§ About this task:
Would you please return the lines of the entries below starting at the line that has "Viaggio (33, 80)" and ending at the line that has "Privacy Policy (185, 2566)", both included, exactly as they are?

§ Record excerpts:

-----

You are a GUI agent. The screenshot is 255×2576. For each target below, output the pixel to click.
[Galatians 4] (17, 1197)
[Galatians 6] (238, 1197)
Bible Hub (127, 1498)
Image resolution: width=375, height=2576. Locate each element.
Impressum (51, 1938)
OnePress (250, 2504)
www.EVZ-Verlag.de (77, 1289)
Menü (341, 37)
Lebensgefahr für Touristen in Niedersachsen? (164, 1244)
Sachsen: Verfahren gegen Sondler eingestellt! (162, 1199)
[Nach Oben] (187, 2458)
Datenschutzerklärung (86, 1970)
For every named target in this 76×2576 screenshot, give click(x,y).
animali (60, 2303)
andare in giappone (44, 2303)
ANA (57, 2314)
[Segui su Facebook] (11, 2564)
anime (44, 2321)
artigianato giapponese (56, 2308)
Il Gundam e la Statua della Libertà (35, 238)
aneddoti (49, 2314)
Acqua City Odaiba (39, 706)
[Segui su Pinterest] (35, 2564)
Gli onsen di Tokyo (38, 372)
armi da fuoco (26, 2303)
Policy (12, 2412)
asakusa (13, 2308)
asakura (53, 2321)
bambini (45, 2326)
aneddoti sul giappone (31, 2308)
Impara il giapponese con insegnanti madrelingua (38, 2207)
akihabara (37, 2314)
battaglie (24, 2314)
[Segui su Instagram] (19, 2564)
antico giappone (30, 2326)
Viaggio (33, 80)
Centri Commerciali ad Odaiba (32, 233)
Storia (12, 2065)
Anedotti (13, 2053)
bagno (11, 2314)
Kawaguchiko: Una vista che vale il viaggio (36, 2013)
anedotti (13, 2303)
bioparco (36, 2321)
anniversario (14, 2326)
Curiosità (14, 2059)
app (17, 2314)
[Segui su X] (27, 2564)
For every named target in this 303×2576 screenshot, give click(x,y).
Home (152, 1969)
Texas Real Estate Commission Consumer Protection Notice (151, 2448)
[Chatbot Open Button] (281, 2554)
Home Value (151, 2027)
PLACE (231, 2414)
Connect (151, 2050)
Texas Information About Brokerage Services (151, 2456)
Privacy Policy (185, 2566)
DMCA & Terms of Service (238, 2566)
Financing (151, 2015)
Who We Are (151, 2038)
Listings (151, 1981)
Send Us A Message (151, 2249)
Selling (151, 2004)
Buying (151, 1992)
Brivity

-----

§ Answer to the exercise:
Viaggio (33, 80)
Centri Commerciali ad Odaiba (32, 233)
Storia (12, 2065)
Anedotti (13, 2053)
bagno (11, 2314)
Kawaguchiko: Una vista che vale il viaggio (36, 2013)
anedotti (13, 2303)
bioparco (36, 2321)
anniversario (14, 2326)
Curiosità (14, 2059)
app (17, 2314)
[Segui su X] (27, 2564)
For every named target in this 303×2576 screenshot, give click(x,y).
Home (152, 1969)
Texas Real Estate Commission Consumer Protection Notice (151, 2448)
[Chatbot Open Button] (281, 2554)
Home Value (151, 2027)
PLACE (231, 2414)
Connect (151, 2050)
Texas Information About Brokerage Services (151, 2456)
Privacy Policy (185, 2566)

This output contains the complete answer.